■ PROBLEM STATEMENT:
In the entries below, how many lines hold the string "Kätzchen"? Answer with the number only.

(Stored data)

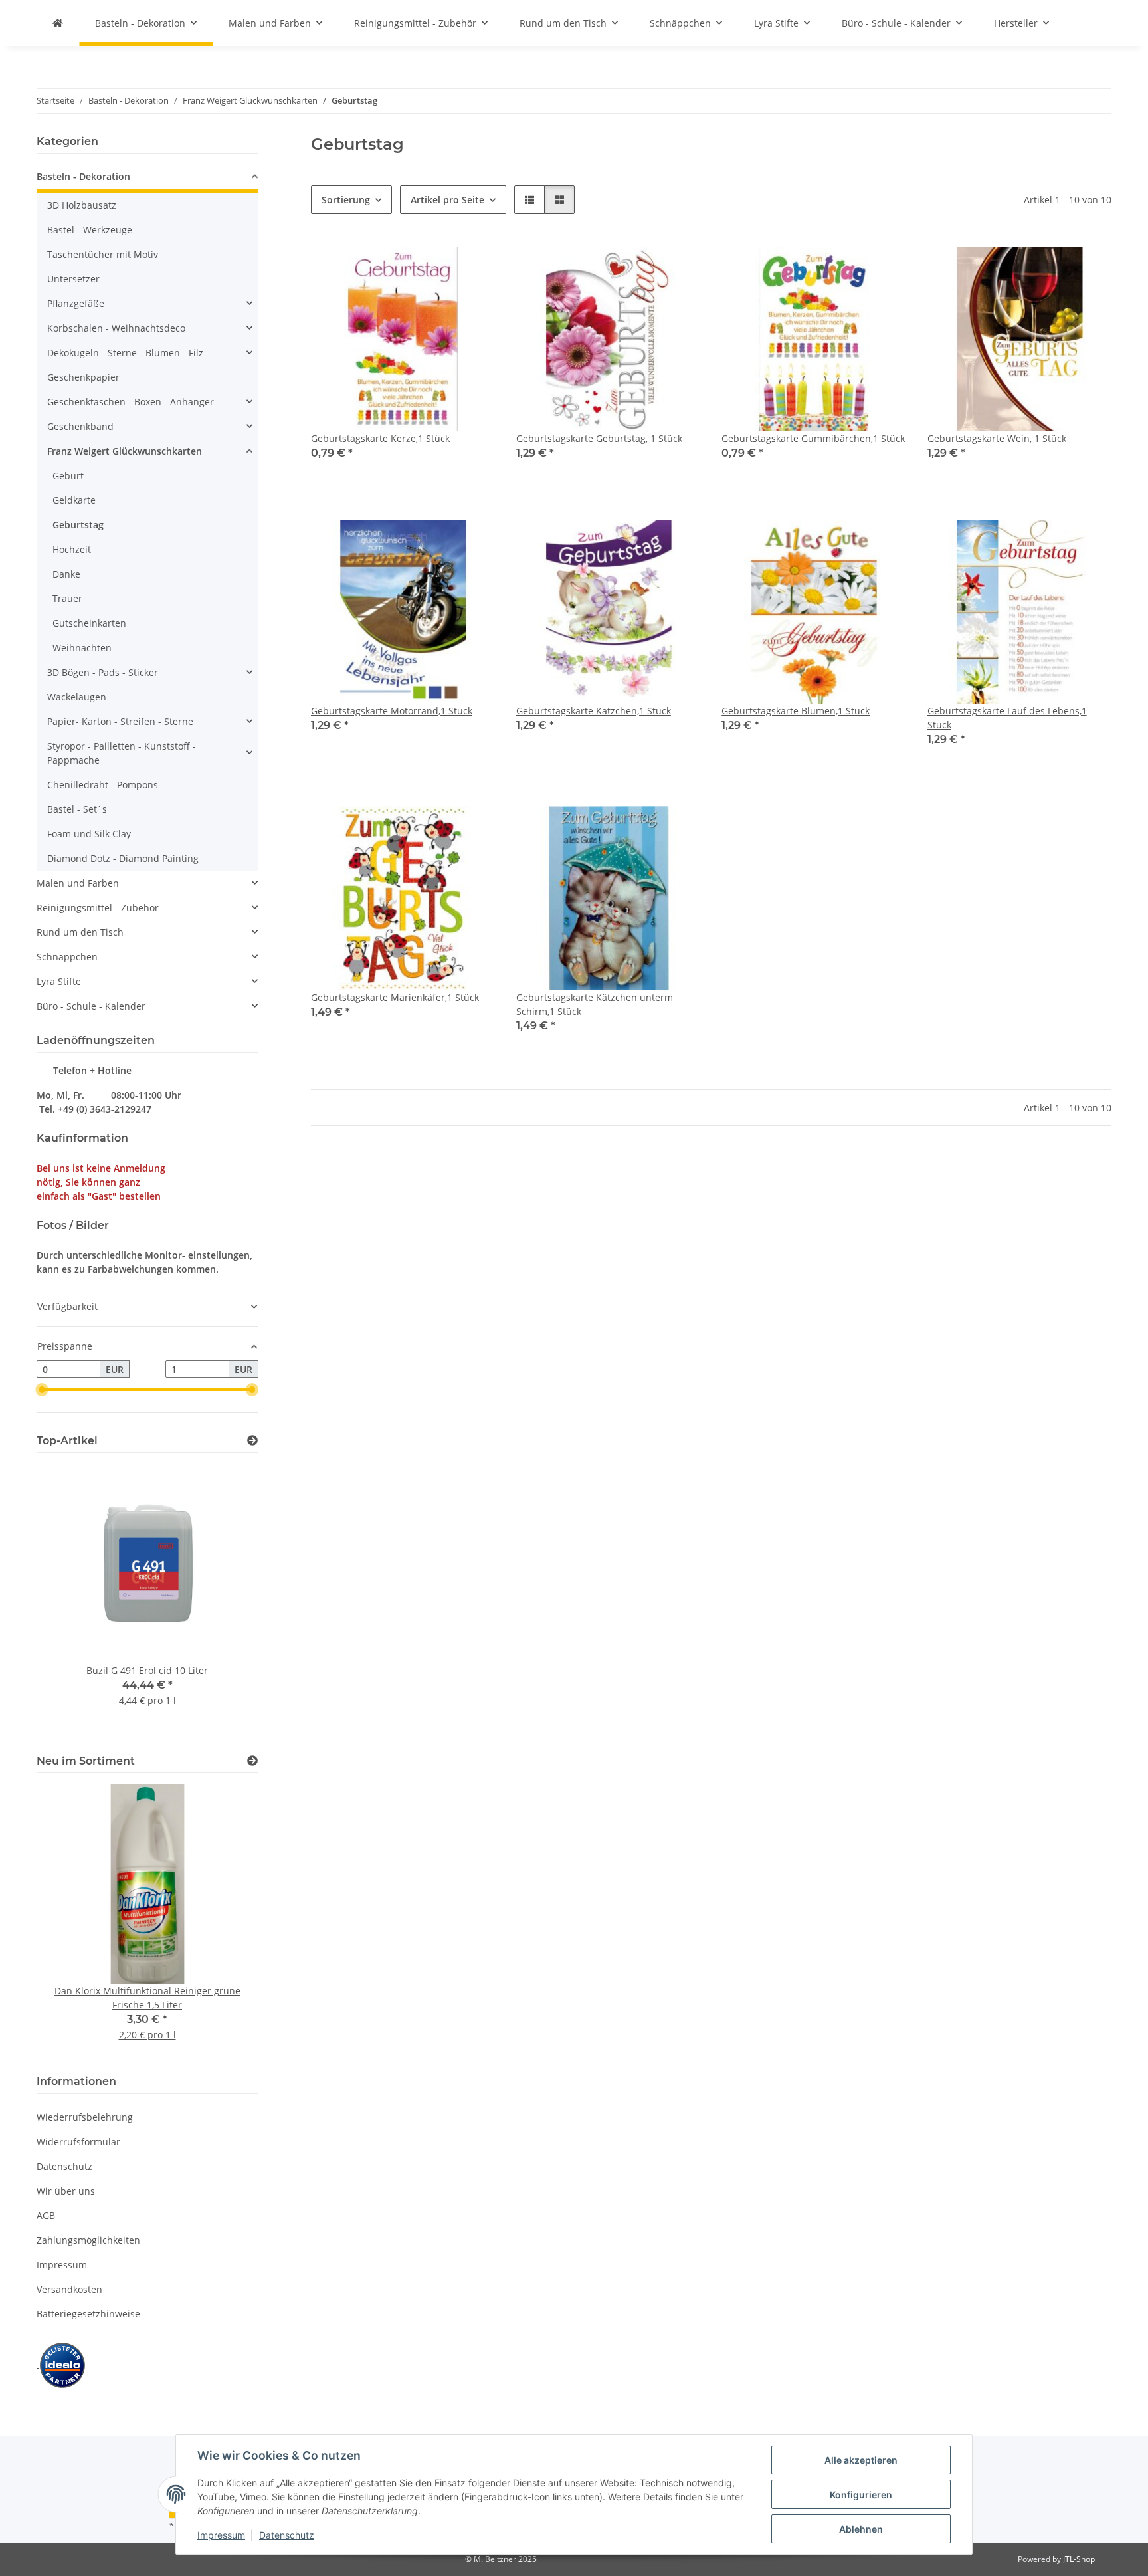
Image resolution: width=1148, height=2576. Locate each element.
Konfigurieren (861, 2494)
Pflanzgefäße (75, 303)
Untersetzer (73, 278)
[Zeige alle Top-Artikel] (252, 1440)
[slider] (42, 1389)
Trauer (67, 598)
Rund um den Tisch (80, 932)
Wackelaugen (76, 697)
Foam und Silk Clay (89, 833)
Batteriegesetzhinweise (88, 2314)
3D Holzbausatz (81, 205)
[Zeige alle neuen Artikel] (252, 1761)
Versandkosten (69, 2289)
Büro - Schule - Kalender (91, 1006)
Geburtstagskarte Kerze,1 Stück (380, 438)
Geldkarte (74, 500)
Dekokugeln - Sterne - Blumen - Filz (125, 352)
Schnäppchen (67, 956)
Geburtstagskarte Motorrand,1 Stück (391, 710)
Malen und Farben (78, 883)
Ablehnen (861, 2529)
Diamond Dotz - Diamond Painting (123, 858)
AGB (46, 2215)
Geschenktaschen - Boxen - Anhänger (130, 401)
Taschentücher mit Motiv (102, 254)
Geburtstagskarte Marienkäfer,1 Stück (395, 997)
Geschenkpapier (83, 377)
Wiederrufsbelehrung (85, 2117)
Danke (66, 574)
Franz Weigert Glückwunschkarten (124, 451)
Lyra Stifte (59, 981)
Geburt (68, 475)
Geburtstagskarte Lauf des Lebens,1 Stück (1007, 717)
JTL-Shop (1079, 2559)
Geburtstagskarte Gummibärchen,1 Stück (813, 438)
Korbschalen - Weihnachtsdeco (116, 328)
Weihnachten (82, 647)
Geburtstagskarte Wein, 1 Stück (996, 438)
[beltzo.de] (58, 23)
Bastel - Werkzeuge (89, 229)
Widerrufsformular (78, 2141)
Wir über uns (66, 2191)
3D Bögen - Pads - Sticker (102, 672)
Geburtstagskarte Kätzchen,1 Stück (593, 710)
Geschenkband (80, 426)
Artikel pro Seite (447, 199)
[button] (529, 199)
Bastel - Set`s (77, 809)
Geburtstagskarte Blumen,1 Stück (795, 710)
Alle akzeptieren (861, 2460)
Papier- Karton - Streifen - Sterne (120, 721)
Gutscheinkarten (89, 623)
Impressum (221, 2535)
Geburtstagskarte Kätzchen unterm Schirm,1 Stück (594, 1004)
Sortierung (346, 199)
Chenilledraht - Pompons (102, 784)
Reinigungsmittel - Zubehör (98, 907)
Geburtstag (78, 524)
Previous (69, 1601)
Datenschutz (286, 2535)
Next (225, 1601)
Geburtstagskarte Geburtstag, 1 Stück (599, 438)
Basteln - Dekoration (83, 176)
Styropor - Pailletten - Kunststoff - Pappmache (121, 753)
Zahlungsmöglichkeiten (88, 2240)
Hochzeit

■ RESULT OF THIS EXERCISE:
2